Search papers, labs, and topics across Lattice.
The paper introduces Generative Visual Chain-of-Thought (GVCoT), a framework for image editing that generates spatial cues to localize the target region before performing the edit. GVCoT jointly optimizes visual tokens during reasoning and editing, fostering spatial reasoning and enabling better use of visual cues. To train GVCoT, the authors created GVCoT-Edit-Instruct, a dataset of 1.8M samples, and used a progressive training strategy involving supervised fine-tuning and reinforcement learning; experiments on SREdit-Bench and ImgEdit show GVCoT outperforms existing methods.
Forget brittle text-based reasoning: GVCoT unlocks more precise image editing by generating and optimizing visual reasoning cues directly within the image domain.
Existing image editing methods struggle to perceive where to edit, especially under complex scenes and nuanced spatial instructions. To address this issue, we propose Generative Visual Chain-of-Thought (GVCoT), a unified framework that performs native visual reasoning by first generating spatial cues to localize the target region and then executing the edit. Unlike prior text-only CoT or tool-dependent visual CoT paradigms, GVCoT jointly optimizes visual tokens generated during the reasoning and editing phases in an end-to-end manner.
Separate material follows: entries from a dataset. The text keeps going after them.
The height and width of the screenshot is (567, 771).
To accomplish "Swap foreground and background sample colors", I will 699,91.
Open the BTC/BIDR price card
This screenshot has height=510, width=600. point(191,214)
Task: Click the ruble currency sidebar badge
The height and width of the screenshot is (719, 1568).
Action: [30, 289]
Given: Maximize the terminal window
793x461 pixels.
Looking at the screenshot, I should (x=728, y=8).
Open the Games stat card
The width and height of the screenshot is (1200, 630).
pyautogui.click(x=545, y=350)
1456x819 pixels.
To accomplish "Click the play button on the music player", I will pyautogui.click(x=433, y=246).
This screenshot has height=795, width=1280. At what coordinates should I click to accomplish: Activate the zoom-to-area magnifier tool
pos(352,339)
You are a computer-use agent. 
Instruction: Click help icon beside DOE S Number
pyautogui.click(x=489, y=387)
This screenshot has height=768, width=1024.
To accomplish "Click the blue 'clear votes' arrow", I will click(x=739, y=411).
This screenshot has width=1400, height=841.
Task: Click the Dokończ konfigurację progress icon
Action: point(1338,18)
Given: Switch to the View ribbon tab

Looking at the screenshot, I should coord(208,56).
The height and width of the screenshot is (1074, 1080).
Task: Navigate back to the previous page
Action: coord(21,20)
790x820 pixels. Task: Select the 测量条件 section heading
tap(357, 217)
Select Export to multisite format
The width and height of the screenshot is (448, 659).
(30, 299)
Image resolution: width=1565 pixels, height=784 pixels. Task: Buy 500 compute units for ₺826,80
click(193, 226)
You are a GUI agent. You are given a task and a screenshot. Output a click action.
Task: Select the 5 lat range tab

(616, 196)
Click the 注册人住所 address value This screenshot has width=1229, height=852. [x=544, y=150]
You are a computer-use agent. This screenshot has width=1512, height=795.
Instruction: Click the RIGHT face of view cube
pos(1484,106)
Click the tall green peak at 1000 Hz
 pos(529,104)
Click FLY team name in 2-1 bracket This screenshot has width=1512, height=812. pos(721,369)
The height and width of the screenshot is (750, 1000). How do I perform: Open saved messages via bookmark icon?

This way fosters the emergence of innate spatial reasoning ability and enables more effective utilization of visual-domain cues. The main challenge of training GCVoT lies in the scarcity of large-scale editing data with precise edit region annotations; to this end, we construct GVCoT-Edit-Instruct, a dataset of 1.8M high-quality samples spanning 19 tasks. We adopt a progressive training strategy: supervised fine-tuning to build foundational localization ability in reasoning trace before final editing, followed by reinforcement learning to further improve reasoning and editing quality. Finally, we introduce SREdit-Bench, a new benchmark designed to comprehensively stress-test models under sophisticated scenes and fine-grained referring expressions. Experiments demonstrate that GVCoT consistently outperforms state-of-the-art models on SREdit-Bench and ImgEdit. We hope our GVCoT will inspire future research toward interpretable and precise image editing.